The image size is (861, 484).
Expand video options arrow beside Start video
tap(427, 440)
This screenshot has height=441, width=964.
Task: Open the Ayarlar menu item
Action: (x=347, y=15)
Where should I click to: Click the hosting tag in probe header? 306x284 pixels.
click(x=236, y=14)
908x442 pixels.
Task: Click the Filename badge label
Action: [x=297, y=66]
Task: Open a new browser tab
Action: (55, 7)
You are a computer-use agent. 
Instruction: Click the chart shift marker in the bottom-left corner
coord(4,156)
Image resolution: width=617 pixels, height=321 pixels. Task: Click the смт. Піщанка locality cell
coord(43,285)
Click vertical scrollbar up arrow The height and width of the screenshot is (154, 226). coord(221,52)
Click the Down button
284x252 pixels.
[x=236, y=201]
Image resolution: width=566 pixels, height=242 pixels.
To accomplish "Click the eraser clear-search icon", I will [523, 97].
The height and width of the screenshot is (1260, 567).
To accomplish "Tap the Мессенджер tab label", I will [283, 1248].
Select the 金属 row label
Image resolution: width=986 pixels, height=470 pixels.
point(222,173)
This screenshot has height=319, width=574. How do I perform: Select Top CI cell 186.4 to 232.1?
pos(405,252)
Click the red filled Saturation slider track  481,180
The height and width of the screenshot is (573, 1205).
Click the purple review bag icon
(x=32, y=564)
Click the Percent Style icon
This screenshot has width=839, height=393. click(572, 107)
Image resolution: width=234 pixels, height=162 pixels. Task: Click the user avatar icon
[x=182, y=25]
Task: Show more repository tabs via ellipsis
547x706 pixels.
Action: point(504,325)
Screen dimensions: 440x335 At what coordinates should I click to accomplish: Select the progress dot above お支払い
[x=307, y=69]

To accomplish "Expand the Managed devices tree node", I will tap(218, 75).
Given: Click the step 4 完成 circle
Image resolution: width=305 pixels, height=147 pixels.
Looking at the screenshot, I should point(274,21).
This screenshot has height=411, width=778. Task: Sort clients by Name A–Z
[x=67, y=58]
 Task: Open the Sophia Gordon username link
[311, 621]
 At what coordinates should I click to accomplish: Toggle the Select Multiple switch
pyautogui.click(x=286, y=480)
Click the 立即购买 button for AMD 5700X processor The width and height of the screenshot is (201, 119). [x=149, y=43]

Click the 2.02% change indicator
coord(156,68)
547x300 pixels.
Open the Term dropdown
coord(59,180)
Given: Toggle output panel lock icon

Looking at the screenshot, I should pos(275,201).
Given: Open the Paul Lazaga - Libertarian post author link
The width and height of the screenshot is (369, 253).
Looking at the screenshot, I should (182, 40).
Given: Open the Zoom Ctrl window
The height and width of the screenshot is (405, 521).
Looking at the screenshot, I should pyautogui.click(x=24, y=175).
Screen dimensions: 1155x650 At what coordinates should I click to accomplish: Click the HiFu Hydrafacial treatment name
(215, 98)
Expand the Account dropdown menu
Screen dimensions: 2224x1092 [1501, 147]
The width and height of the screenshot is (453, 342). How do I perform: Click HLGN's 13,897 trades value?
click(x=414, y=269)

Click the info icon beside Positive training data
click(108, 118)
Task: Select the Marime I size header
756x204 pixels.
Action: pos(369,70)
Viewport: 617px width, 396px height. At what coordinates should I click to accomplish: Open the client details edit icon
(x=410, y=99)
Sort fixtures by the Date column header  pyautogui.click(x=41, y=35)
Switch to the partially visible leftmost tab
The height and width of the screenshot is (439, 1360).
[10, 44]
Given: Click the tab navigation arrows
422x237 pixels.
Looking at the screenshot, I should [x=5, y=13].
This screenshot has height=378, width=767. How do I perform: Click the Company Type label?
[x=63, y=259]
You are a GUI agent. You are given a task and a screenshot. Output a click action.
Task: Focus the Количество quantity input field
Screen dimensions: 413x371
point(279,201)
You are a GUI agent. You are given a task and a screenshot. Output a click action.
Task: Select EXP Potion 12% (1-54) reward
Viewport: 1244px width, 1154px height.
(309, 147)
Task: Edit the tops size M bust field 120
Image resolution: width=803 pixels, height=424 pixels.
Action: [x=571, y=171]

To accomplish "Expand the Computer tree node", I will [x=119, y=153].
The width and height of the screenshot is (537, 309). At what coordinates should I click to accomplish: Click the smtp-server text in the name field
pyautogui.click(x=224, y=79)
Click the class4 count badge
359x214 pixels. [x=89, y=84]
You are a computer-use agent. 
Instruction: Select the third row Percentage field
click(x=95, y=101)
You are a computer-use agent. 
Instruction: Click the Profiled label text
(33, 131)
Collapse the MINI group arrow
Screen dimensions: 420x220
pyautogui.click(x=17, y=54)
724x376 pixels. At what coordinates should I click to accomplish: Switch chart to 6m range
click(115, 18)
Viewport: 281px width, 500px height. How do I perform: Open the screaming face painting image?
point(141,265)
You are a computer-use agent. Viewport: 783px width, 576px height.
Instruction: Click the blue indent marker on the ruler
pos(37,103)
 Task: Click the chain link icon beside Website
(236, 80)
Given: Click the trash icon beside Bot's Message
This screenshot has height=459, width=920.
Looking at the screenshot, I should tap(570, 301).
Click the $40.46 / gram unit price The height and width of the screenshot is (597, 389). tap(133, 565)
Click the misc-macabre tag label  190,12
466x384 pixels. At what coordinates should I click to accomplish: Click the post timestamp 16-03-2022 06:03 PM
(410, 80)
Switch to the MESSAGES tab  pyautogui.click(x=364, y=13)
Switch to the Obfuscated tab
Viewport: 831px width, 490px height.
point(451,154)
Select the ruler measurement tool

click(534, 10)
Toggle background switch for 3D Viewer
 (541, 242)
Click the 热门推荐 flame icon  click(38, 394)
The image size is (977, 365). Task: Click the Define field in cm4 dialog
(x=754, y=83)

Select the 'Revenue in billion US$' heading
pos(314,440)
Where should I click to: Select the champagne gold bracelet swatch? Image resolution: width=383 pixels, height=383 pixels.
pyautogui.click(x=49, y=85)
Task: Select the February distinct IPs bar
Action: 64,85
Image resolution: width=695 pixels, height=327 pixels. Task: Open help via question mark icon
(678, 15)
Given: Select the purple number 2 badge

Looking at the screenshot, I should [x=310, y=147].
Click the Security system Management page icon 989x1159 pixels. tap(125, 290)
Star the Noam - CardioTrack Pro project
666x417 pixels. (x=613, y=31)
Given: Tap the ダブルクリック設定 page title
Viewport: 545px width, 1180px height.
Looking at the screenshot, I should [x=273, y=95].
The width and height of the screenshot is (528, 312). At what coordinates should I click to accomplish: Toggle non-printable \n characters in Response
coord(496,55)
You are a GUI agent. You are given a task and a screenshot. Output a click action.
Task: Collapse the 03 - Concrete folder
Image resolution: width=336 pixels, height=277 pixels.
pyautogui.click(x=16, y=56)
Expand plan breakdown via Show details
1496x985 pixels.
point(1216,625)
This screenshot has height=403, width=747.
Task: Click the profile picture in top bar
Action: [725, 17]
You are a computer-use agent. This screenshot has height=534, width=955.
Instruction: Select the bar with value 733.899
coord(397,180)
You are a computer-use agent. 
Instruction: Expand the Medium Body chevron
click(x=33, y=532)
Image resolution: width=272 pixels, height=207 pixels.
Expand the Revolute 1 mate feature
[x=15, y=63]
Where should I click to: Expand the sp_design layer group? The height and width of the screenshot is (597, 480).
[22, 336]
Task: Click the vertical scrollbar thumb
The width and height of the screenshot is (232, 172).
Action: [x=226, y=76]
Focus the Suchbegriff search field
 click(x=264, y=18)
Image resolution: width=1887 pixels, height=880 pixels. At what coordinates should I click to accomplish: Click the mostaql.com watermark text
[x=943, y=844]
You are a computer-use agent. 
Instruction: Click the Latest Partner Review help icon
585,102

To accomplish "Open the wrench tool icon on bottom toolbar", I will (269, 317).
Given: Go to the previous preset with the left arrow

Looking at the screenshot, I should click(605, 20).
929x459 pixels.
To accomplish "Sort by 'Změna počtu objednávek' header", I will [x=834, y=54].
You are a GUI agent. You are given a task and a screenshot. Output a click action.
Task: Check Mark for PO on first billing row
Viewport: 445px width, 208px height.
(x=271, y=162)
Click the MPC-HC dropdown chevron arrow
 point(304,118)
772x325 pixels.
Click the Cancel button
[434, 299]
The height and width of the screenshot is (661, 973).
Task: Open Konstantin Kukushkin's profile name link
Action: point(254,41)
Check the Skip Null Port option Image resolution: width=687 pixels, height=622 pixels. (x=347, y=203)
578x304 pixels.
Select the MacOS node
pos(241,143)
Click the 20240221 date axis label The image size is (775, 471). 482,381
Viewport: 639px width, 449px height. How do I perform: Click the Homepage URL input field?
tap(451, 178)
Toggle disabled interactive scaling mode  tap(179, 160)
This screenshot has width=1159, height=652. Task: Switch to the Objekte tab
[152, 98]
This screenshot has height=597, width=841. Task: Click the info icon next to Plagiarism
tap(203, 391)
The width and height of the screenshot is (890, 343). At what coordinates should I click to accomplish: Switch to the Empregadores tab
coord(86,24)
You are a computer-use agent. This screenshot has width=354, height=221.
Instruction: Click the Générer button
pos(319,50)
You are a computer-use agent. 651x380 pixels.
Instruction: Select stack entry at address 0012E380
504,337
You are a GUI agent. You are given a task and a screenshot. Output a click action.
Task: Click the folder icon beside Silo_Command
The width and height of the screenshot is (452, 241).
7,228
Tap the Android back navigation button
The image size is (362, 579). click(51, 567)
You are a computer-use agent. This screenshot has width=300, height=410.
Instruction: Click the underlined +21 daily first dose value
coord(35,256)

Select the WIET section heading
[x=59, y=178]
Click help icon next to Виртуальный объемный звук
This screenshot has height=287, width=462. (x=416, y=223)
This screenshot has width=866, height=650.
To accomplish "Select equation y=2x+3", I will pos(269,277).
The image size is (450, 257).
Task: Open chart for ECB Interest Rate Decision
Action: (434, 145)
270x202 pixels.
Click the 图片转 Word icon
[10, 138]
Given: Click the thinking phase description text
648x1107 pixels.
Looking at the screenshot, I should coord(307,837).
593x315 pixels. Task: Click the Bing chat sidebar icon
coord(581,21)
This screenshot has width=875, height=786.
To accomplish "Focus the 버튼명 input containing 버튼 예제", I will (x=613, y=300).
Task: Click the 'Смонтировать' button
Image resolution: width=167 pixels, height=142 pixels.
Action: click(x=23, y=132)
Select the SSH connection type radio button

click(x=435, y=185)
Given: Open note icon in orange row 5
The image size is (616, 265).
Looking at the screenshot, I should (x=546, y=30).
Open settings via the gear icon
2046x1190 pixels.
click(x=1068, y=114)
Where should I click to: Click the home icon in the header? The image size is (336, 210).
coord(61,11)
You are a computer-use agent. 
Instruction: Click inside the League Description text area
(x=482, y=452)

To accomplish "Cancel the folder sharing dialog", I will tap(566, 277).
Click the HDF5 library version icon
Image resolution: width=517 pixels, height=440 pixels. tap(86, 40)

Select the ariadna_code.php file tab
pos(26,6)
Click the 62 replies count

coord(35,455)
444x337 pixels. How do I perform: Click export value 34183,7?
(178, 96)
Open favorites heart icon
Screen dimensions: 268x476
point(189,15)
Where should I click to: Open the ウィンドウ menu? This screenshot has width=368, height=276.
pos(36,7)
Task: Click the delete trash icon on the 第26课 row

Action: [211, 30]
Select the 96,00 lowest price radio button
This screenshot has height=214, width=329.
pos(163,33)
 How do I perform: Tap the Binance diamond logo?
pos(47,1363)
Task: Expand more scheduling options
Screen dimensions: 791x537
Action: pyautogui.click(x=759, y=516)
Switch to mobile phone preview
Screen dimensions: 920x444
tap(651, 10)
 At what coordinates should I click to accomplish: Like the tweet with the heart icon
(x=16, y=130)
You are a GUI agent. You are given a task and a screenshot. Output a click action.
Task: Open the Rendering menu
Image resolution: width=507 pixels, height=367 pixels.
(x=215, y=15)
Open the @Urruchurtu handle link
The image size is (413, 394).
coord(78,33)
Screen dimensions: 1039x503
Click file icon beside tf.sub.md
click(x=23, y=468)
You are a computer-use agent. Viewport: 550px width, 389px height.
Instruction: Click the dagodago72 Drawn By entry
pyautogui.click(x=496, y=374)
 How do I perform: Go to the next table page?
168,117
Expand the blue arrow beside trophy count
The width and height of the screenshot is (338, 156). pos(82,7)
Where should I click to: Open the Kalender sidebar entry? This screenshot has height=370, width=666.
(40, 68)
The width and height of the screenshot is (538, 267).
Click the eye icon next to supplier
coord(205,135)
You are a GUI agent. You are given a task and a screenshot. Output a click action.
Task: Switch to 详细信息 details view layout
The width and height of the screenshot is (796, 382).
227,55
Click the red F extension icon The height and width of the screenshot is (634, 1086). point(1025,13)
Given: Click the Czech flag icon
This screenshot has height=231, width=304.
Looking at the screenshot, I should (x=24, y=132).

DIRECTIONS ▸ Write the lines of the material from the line with "724x376 pixels. At" up to and including the line with "point(141,265)" as a JSON list of strings, one string per line, leaving out any blank lines.

EXERCISE SOLUTION ▸
[
  "724x376 pixels. At what coordinates should I click to accomplish: Switch chart to 6m range",
  "click(115, 18)",
  "Viewport: 281px width, 500px height. How do I perform: Open the screaming face painting image?",
  "point(141,265)"
]